§ **SET PROBLEM**: Recast every line of the data below as a Markdown table with the columns Row and Line, giving each line a row number and omitting blank lines.

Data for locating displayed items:
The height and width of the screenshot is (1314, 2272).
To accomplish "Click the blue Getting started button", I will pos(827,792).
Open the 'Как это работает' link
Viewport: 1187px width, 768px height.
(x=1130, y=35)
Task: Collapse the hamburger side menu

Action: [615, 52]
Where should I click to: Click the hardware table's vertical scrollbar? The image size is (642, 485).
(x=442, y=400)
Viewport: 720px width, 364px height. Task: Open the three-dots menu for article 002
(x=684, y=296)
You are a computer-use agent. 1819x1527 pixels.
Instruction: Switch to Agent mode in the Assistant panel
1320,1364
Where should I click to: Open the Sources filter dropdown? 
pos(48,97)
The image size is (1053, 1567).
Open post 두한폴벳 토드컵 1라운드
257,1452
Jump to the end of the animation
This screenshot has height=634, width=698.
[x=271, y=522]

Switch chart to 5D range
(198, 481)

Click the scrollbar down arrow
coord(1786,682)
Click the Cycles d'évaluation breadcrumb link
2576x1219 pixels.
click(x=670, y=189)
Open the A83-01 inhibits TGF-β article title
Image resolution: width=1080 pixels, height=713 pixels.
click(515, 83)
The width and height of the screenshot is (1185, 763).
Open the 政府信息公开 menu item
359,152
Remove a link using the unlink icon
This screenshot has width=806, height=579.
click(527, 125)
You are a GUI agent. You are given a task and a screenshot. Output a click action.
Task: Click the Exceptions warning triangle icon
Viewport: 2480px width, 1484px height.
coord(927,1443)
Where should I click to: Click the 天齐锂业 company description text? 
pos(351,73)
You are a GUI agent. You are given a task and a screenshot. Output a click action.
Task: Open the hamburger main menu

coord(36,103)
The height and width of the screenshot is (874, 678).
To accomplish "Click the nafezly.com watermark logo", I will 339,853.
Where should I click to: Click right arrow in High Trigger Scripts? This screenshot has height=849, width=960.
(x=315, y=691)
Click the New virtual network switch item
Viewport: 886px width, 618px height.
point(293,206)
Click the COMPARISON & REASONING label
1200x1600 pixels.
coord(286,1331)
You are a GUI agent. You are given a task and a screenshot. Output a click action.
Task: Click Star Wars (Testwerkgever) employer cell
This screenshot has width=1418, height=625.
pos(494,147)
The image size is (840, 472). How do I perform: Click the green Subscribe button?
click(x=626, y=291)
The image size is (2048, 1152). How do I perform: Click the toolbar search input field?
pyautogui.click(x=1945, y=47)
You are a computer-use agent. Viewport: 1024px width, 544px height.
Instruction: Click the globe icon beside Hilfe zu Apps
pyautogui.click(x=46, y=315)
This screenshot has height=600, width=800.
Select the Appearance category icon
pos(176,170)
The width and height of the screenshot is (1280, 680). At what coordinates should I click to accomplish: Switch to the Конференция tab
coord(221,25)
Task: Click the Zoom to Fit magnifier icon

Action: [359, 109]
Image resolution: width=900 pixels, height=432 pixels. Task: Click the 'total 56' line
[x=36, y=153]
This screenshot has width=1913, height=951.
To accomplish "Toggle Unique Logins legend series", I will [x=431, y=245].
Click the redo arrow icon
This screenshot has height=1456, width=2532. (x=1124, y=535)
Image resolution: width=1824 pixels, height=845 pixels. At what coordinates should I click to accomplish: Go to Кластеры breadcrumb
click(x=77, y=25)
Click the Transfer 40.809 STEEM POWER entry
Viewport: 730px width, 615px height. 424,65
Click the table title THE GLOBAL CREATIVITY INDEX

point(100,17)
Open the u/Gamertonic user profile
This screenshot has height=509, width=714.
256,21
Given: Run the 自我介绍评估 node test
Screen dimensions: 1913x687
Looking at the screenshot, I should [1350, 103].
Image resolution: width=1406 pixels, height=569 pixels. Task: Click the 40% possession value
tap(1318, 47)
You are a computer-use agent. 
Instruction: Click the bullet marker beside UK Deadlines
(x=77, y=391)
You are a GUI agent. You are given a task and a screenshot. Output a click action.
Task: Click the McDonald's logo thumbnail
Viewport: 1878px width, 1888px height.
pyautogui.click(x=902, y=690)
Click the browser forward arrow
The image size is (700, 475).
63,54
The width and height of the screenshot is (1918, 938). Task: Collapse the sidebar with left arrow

§ **RESPONSE**:
| Row | Line |
|---|---|
| 1 | The height and width of the screenshot is (1314, 2272). |
| 2 | To accomplish "Click the blue Getting started button", I will pos(827,792). |
| 3 | Open the 'Как это работает' link |
| 4 | Viewport: 1187px width, 768px height. |
| 5 | (x=1130, y=35) |
| 6 | Task: Collapse the hamburger side menu |
| 7 | Action: [615, 52] |
| 8 | Where should I click to: Click the hardware table's vertical scrollbar? The image size is (642, 485). |
| 9 | (x=442, y=400) |
| 10 | Viewport: 720px width, 364px height. Task: Open the three-dots menu for article 002 |
| 11 | (x=684, y=296) |
| 12 | You are a computer-use agent. 1819x1527 pixels. |
| 13 | Instruction: Switch to Agent mode in the Assistant panel |
| 14 | 1320,1364 |
| 15 | Where should I click to: Open the Sources filter dropdown?  |
| 16 | pos(48,97) |
| 17 | The image size is (1053, 1567). |
| 18 | Open post 두한폴벳 토드컵 1라운드 |
| 19 | 257,1452 |
| 20 | Jump to the end of the animation |
| 21 | This screenshot has height=634, width=698. |
| 22 | [x=271, y=522] |
| 23 | Switch chart to 5D range |
| 24 | (198, 481) |
| 25 | Click the scrollbar down arrow |
| 26 | coord(1786,682) |
| 27 | Click the Cycles d'évaluation breadcrumb link |
| 28 | 2576x1219 pixels. |
| 29 | click(x=670, y=189) |
| 30 | Open the A83-01 inhibits TGF-β article title |
| 31 | Image resolution: width=1080 pixels, height=713 pixels. |
| 32 | click(515, 83) |
| 33 | The width and height of the screenshot is (1185, 763). |
| 34 | Open the 政府信息公开 menu item |
| 35 | 359,152 |
| 36 | Remove a link using the unlink icon |
| 37 | This screenshot has width=806, height=579. |
| 38 | click(527, 125) |
| 39 | You are a GUI agent. You are given a task and a screenshot. Output a click action. |
| 40 | Task: Click the Exceptions warning triangle icon |
| 41 | Viewport: 2480px width, 1484px height. |
| 42 | coord(927,1443) |
| 43 | Where should I click to: Click the 天齐锂业 company description text?  |
| 44 | pos(351,73) |
| 45 | You are a GUI agent. You are given a task and a screenshot. Output a click action. |
| 46 | Task: Open the hamburger main menu |
| 47 | coord(36,103) |
| 48 | The height and width of the screenshot is (874, 678). |
| 49 | To accomplish "Click the nafezly.com watermark logo", I will 339,853. |
| 50 | Where should I click to: Click right arrow in High Trigger Scripts? This screenshot has height=849, width=960. |
| 51 | (x=315, y=691) |
| 52 | Click the New virtual network switch item |
| 53 | Viewport: 886px width, 618px height. |
| 54 | point(293,206) |
| 55 | Click the COMPARISON & REASONING label |
| 56 | 1200x1600 pixels. |
| 57 | coord(286,1331) |
| 58 | You are a GUI agent. You are given a task and a screenshot. Output a click action. |
| 59 | Task: Click Star Wars (Testwerkgever) employer cell |
| 60 | This screenshot has width=1418, height=625. |
| 61 | pos(494,147) |
| 62 | The image size is (840, 472). How do I perform: Click the green Subscribe button? |
| 63 | click(x=626, y=291) |
| 64 | The image size is (2048, 1152). How do I perform: Click the toolbar search input field? |
| 65 | pyautogui.click(x=1945, y=47) |
| 66 | You are a computer-use agent. Viewport: 1024px width, 544px height. |
| 67 | Instruction: Click the globe icon beside Hilfe zu Apps |
| 68 | pyautogui.click(x=46, y=315) |
| 69 | This screenshot has height=600, width=800. |
| 70 | Select the Appearance category icon |
| 71 | pos(176,170) |
| 72 | The width and height of the screenshot is (1280, 680). At what coordinates should I click to accomplish: Switch to the Конференция tab |
| 73 | coord(221,25) |
| 74 | Task: Click the Zoom to Fit magnifier icon |
| 75 | Action: [359, 109] |
| 76 | Image resolution: width=900 pixels, height=432 pixels. Task: Click the 'total 56' line |
| 77 | [x=36, y=153] |
| 78 | This screenshot has width=1913, height=951. |
| 79 | To accomplish "Toggle Unique Logins legend series", I will [x=431, y=245]. |
| 80 | Click the redo arrow icon |
| 81 | This screenshot has height=1456, width=2532. (x=1124, y=535) |
| 82 | Image resolution: width=1824 pixels, height=845 pixels. At what coordinates should I click to accomplish: Go to Кластеры breadcrumb |
| 83 | click(x=77, y=25) |
| 84 | Click the Transfer 40.809 STEEM POWER entry |
| 85 | Viewport: 730px width, 615px height. 424,65 |
| 86 | Click the table title THE GLOBAL CREATIVITY INDEX |
| 87 | point(100,17) |
| 88 | Open the u/Gamertonic user profile |
| 89 | This screenshot has height=509, width=714. |
| 90 | 256,21 |
| 91 | Given: Run the 自我介绍评估 node test |
| 92 | Screen dimensions: 1913x687 |
| 93 | Looking at the screenshot, I should [1350, 103]. |
| 94 | Image resolution: width=1406 pixels, height=569 pixels. Task: Click the 40% possession value |
| 95 | tap(1318, 47) |
| 96 | You are a computer-use agent.  |
| 97 | Instruction: Click the bullet marker beside UK Deadlines |
| 98 | (x=77, y=391) |
| 99 | You are a GUI agent. You are given a task and a screenshot. Output a click action. |
| 100 | Task: Click the McDonald's logo thumbnail |
| 101 | Viewport: 1878px width, 1888px height. |
| 102 | pyautogui.click(x=902, y=690) |
| 103 | Click the browser forward arrow |
| 104 | The image size is (700, 475). |
| 105 | 63,54 |
| 106 | The width and height of the screenshot is (1918, 938). Task: Collapse the sidebar with left arrow |